PART I.
7. CHAPTER VII. LIGHT IN THE DARKNESS.
(continued)
"It can't be a coincidence," he cried, at last springing from
his chair and pacing wildly up and down the room; "it is
impossible that it should be a mere coincidence. The very
pills which I suspected in the case of Drebber are actually
found after the death of Stangerson. And yet they are inert.
What can it mean? Surely my whole chain of reasoning cannot
have been false. It is impossible! And yet this wretched
dog is none the worse. Ah, I have it! I have it!" With a
perfect shriek of delight he rushed to the box, cut the other
pill in two, dissolved it, added milk, and presented it to
the terrier. The unfortunate creature's tongue seemed hardly
to have been moistened in it before it gave a convulsive
shiver in every limb, and lay as rigid and lifeless as if it
had been struck by lightning.
Sherlock Holmes drew a long breath, and wiped the
perspiration from his forehead. "I should have more faith,"
he said; "I ought to know by this time that when a fact
appears to be opposed to a long train of deductions,
it invariably proves to be capable of bearing some other
interpretation. Of the two pills in that box one was of the
most deadly poison, and the other was entirely harmless.

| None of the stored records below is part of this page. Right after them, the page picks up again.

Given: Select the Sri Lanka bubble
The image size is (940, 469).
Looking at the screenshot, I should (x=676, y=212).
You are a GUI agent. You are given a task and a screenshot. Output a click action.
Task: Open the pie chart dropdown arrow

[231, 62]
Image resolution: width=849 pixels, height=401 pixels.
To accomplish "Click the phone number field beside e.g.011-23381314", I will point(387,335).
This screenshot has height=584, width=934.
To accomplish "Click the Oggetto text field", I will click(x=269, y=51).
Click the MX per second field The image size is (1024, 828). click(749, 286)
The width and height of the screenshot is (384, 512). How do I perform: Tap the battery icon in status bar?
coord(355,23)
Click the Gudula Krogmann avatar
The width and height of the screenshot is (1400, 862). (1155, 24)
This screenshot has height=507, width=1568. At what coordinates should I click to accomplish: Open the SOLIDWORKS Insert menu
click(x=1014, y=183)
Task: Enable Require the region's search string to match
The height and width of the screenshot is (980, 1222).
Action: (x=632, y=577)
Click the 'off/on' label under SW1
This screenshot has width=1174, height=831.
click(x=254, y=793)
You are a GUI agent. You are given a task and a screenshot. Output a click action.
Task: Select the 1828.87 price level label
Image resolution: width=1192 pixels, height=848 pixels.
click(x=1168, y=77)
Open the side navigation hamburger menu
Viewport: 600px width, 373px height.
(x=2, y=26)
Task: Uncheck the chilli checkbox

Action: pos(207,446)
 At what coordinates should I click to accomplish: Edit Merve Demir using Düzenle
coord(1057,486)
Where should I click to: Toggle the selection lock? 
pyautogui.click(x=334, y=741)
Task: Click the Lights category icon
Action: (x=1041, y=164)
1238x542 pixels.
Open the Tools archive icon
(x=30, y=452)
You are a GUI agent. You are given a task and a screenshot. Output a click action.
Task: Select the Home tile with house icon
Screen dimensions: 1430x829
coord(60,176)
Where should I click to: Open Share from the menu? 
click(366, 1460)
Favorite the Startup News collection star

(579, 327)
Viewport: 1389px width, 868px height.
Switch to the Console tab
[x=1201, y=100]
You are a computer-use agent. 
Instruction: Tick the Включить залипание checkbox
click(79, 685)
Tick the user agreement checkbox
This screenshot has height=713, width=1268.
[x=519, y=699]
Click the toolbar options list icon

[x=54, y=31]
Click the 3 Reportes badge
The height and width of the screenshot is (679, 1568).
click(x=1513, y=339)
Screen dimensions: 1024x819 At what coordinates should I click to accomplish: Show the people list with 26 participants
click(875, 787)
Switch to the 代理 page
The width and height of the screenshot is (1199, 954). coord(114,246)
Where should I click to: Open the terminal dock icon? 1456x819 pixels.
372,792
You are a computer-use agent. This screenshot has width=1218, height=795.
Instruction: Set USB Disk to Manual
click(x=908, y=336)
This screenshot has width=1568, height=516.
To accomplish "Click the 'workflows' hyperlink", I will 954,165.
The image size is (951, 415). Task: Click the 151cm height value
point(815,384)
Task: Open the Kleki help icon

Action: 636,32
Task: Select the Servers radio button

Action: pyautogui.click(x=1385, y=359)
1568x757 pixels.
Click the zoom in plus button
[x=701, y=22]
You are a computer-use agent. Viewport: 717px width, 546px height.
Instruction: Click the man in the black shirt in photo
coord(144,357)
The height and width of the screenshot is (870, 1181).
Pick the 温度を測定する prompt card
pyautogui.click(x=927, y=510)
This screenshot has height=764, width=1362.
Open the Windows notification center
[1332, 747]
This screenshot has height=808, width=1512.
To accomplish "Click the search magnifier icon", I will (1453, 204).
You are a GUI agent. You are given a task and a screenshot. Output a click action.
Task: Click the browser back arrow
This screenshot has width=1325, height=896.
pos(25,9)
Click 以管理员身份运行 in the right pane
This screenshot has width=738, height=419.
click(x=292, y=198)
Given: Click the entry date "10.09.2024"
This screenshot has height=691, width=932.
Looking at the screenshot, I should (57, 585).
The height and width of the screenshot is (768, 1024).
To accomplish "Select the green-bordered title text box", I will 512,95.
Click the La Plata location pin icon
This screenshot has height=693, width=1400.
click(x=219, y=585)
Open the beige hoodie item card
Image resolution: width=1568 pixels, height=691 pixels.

I ought to have known that before ever I saw the box at all."
This last statement appeared to me to be so startling,
that I could hardly believe that he was in his sober senses.
There was the dead dog, however, to prove that his conjecture
had been correct. It seemed to me that the mists in my own
mind were gradually clearing away, and I began to have a dim,
vague perception of the truth.
"All this seems strange to you," continued Holmes,
"because you failed at the beginning of the inquiry to grasp
the importance of the single real clue which was presented
to you. I had the good fortune to seize upon that, and
everything which has occurred since then has served to
confirm my original supposition, and, indeed, was the logical
sequence of it. Hence things which have perplexed you and
made the case more obscure, have served to enlighten me and
to strengthen my conclusions. It is a mistake to confound
strangeness with mystery. The most commonplace crime is
often the most mysterious because it presents no new or
special features from which deductions may be drawn.
This murder would have been infinitely more difficult to
unravel had the body of the victim been simply found lying
in the roadway without any of those outre and sensational
accompaniments which have rendered it remarkable. These
strange details, far from making the case more difficult,
have really had the effect of making it less so."